The future of 5G: What to expect in 2017
The road to 5G.
Glenn Laxdal, CTO and head of strategy at Ericsson North America, hosted a session at this year’s AT&T Developers Conference titled “The Road to 5G,” where he outlined how the upcoming mobile network will influence the “internet of things.”
Laxdal opened by citing the growth of IoT at 29 billion connected devices by 2022, and the anticipated 100 million-plus “5G” expected subscriptions over that same time period. Laxdal said data traffic for smartphones is expected to grow fivefold between 2016 and 2022.
Laxdal went on to describe how different regions are prioritizing network plans, with North America and South America focused on fixed wireless access and the transfer from macro to small cell; Europe looking at new use cases and operators seeking new revenue streams; and North Asia interested in mobile broadband and connected car testing.
New use cases were cited as one the more important areas of focus for 5G, with an emphasis on both its high and low frequencies. Laxdal broke those use cases up into several groups, including massive machine-type communications; smart building, asset tracking, fleet management, smart metering, smart agriculture and capillary networks; critical machine-type communications; traffic safety, industrial apps and control, remote manufacturing and training surgery; enhanced broadband; and smartphone, home, enterprises, venues, mobile/wireless, non-SIM, 4K/8K resolution, broadcasting, virtual and augmented reality.
Ericsson noted 5G progress in 2017 would include gigabit LTE devices using aggregate 4×4 multiple-input/multiple-output antenna technology. Within 5G, Cat-M and narrowband IoT are expected to be instrumental in enabling the creation of new IoT use cases, and enabling technologies like network functions virtualization and software-defined networking.

──────

## TASK ITEM A
According to the 5G article, how many connected IoT devices are expected by 2022?
## TASK ITEM B
Reproduce the 5G article word for word, everything from "Laxdal opened by" down to "2016 and 2022.".

──────

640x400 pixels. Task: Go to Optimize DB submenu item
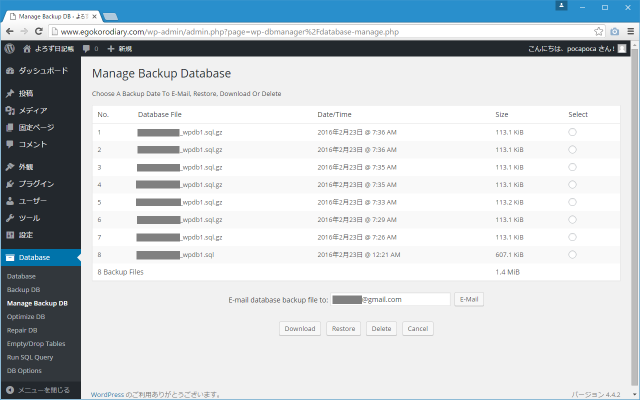26,316
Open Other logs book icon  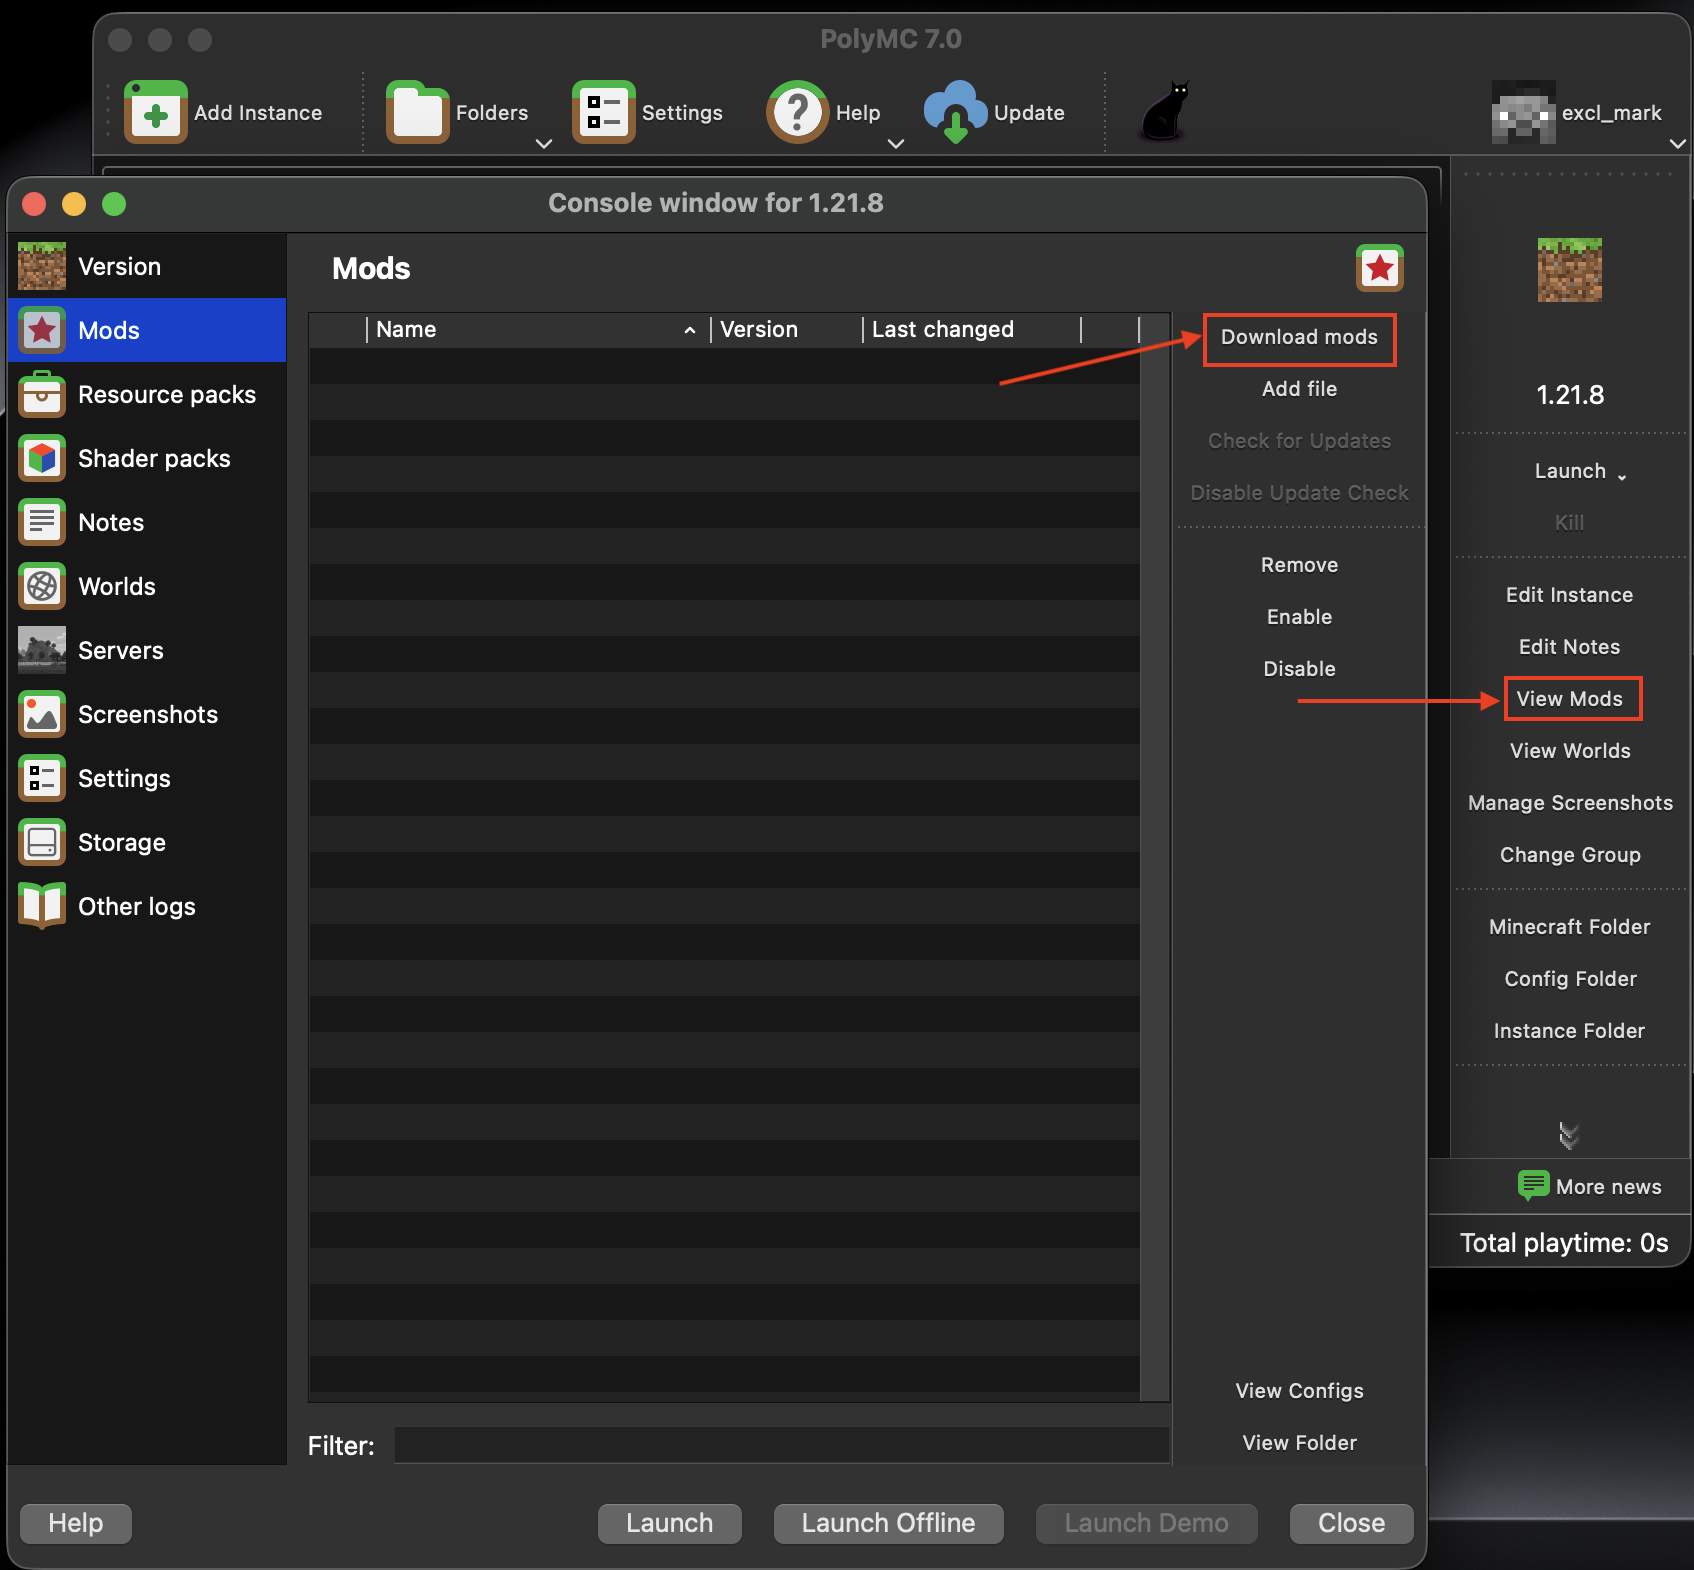pyautogui.click(x=42, y=907)
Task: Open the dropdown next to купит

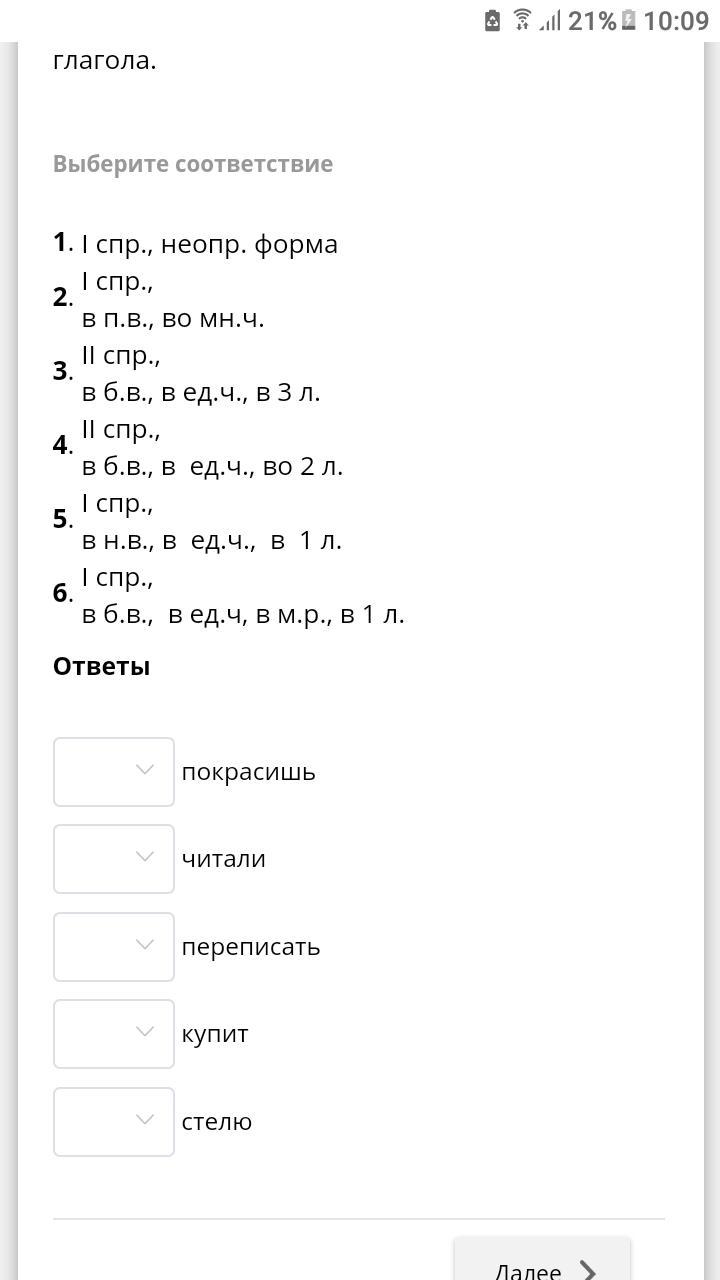Action: pos(114,1033)
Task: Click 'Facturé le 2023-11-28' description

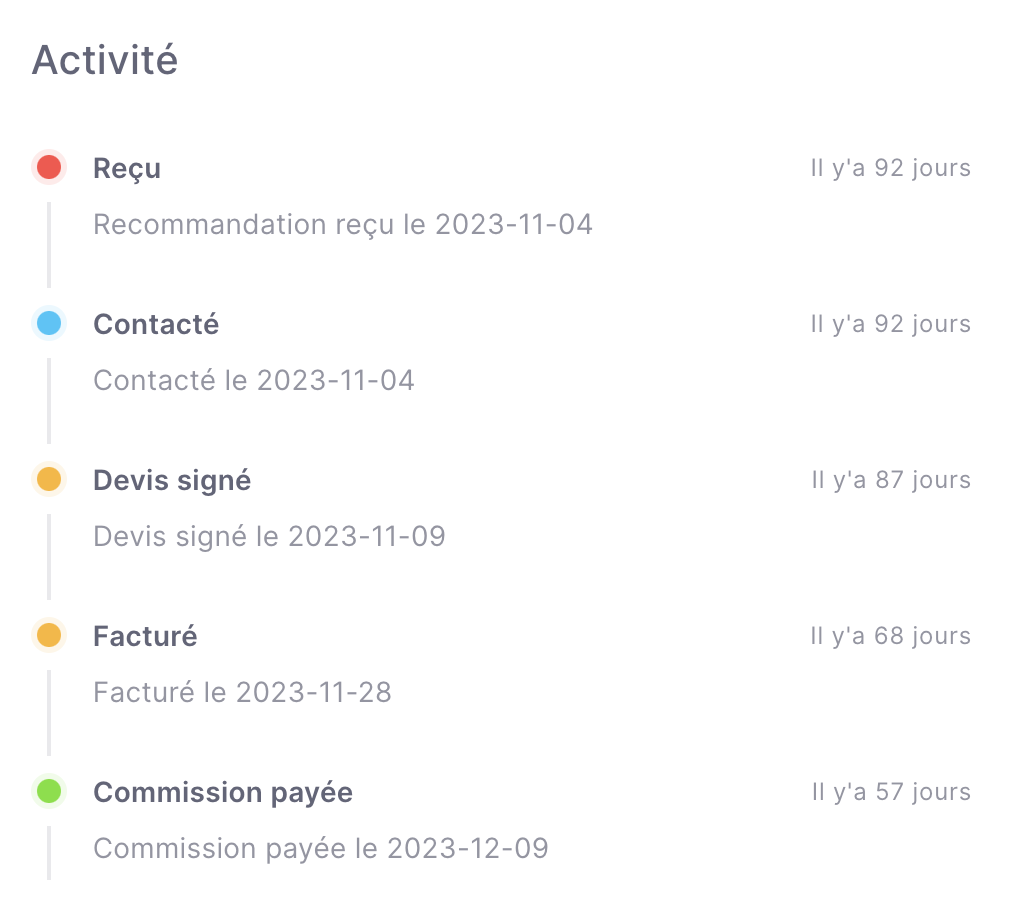Action: (242, 692)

──────

## EXERCISE RESPONSE A
29 billion connected devices.

## EXERCISE RESPONSE B
Laxdal opened by citing the growth of IoT at 29 billion connected devices by 2022, and the anticipated 100 million-plus “5G” expected subscriptions over that same time period. Laxdal said data traffic for smartphones is expected to grow fivefold between 2016 and 2022.